Stored data entries:
_ _ _

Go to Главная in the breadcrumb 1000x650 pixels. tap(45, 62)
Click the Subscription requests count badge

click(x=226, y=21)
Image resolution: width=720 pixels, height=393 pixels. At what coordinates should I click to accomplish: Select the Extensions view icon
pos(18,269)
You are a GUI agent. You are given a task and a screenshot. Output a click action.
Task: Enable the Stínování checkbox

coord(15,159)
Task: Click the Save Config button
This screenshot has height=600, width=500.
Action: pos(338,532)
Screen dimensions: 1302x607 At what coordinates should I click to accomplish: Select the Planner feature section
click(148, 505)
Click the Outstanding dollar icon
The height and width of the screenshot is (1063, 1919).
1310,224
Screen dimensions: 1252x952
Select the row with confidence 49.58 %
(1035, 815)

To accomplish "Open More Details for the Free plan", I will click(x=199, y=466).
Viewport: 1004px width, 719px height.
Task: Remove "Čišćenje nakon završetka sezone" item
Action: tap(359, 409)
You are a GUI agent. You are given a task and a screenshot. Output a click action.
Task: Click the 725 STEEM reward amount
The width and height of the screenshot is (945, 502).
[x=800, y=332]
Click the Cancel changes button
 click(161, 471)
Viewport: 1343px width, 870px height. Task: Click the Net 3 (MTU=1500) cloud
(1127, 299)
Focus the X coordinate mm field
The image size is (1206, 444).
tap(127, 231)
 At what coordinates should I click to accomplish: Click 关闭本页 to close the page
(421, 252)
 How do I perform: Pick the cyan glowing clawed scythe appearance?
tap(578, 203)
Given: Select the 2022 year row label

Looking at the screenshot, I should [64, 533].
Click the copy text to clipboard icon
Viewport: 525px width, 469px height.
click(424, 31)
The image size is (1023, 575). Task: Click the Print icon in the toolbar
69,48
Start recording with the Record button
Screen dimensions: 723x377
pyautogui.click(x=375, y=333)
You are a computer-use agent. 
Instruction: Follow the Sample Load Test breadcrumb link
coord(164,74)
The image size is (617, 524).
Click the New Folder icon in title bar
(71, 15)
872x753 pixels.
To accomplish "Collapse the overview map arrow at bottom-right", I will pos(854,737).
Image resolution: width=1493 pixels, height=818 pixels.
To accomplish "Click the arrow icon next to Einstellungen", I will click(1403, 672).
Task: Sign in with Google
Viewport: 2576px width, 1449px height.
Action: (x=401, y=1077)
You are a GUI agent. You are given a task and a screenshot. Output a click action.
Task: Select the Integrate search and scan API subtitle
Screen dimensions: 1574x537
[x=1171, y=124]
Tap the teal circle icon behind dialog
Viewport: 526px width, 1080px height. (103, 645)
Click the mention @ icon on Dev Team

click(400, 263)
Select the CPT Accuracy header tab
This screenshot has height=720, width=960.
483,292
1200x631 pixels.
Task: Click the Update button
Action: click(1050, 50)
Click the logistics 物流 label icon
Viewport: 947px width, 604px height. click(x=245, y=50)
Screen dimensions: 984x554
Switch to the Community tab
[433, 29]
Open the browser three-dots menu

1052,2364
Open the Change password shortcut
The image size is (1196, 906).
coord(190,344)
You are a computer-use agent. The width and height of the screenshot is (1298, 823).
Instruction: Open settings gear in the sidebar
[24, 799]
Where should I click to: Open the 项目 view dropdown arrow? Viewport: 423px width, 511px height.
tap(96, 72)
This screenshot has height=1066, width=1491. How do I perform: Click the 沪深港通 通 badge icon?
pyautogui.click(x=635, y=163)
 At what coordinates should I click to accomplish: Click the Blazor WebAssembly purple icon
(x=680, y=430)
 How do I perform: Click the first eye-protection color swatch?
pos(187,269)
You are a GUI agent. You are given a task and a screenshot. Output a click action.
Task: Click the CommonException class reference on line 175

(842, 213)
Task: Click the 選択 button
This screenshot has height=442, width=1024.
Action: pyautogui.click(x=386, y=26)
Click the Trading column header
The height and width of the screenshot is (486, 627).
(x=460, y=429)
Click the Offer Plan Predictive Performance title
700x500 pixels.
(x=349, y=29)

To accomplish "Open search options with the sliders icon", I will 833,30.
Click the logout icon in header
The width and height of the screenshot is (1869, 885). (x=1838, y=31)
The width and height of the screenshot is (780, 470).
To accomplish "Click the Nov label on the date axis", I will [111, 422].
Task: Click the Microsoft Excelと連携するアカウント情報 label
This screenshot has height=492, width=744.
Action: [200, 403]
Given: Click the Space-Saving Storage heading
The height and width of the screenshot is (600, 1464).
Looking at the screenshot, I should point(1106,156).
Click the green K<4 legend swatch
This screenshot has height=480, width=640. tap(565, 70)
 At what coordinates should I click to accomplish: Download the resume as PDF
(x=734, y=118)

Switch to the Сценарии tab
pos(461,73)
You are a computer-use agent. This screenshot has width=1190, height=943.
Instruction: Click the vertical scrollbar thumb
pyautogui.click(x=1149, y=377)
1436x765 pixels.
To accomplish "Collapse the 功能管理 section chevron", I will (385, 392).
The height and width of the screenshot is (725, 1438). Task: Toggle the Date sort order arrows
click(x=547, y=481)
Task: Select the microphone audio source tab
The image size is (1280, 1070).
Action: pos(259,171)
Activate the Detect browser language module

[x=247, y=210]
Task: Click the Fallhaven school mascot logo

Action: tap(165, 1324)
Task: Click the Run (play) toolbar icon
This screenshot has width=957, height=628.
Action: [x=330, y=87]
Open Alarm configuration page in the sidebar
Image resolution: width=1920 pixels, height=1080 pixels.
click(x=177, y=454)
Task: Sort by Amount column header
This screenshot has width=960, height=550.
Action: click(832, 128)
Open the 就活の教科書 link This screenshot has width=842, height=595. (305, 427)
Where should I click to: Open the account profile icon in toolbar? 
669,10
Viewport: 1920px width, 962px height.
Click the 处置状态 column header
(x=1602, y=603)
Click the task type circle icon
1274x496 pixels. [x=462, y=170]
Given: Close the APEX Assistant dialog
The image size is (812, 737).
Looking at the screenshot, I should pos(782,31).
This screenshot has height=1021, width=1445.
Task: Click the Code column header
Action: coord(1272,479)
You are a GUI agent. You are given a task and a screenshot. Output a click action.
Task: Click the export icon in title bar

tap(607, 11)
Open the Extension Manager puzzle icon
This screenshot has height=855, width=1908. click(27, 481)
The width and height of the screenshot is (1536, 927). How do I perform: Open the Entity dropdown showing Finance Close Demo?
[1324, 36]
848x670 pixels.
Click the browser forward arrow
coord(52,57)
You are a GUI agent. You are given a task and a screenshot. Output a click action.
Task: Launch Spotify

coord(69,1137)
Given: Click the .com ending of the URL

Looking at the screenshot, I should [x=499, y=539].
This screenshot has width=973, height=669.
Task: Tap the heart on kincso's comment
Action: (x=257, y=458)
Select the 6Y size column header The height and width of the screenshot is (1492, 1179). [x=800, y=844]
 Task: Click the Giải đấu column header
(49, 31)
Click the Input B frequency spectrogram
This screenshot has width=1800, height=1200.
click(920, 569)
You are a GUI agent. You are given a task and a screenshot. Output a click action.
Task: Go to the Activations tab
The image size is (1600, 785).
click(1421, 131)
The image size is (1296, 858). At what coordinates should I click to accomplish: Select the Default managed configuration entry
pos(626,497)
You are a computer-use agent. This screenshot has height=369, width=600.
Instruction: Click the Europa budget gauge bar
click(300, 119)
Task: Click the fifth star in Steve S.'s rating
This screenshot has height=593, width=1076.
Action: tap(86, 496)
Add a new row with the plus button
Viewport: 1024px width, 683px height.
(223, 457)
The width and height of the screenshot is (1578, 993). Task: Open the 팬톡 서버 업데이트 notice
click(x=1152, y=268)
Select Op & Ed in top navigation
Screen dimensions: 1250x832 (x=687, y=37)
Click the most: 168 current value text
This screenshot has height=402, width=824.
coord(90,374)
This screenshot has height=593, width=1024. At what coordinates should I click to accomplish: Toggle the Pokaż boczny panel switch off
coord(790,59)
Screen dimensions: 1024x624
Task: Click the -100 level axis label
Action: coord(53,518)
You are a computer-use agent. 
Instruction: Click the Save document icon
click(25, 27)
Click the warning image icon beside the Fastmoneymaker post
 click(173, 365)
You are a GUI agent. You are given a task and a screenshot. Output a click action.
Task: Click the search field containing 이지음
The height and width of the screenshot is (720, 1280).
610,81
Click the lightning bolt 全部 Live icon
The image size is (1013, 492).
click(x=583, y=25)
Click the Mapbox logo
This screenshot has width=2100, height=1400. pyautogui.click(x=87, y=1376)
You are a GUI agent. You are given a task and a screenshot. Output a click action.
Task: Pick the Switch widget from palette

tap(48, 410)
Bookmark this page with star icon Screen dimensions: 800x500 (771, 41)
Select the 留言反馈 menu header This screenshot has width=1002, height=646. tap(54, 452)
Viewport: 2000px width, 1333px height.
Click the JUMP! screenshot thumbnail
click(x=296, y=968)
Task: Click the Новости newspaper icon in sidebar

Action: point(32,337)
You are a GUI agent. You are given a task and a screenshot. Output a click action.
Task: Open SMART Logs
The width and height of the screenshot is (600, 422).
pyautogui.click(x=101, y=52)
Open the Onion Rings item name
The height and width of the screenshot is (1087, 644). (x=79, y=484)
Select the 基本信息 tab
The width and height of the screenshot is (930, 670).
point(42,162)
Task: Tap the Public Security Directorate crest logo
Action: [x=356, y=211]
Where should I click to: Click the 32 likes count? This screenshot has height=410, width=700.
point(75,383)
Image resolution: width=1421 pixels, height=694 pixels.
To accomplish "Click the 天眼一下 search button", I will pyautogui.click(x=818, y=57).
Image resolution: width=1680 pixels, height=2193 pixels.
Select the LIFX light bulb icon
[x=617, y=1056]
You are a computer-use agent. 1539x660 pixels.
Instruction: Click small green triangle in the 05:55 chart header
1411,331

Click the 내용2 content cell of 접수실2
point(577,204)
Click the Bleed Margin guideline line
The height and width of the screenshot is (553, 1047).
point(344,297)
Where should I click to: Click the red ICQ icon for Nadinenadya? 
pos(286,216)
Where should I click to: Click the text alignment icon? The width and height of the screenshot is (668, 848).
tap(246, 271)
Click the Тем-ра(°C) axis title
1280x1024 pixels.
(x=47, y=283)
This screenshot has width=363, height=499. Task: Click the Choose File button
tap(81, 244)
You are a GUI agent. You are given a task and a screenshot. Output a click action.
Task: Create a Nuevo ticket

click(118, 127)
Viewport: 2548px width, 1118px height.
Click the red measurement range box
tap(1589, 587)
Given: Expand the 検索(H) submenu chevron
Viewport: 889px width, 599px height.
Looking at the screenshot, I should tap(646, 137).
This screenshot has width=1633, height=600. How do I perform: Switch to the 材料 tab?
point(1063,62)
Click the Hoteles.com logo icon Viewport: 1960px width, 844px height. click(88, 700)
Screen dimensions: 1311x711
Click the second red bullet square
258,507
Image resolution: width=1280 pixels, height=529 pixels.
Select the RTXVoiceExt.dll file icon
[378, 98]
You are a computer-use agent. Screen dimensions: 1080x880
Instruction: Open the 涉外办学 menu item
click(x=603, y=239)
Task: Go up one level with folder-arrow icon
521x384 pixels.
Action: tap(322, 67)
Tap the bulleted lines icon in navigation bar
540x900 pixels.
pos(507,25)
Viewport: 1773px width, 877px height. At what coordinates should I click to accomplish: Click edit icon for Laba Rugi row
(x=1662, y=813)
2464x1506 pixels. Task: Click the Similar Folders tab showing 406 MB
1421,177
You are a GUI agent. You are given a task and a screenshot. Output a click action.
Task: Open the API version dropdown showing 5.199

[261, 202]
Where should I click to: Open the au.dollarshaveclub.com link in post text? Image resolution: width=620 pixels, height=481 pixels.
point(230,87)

_ _ _

> _WHAT IS BEING ASKED_
Where "Collapse" occurs in a line of the data above, count that line. Give the final count and no other words.

> _SOLUTION TO THE PROBLEM_
2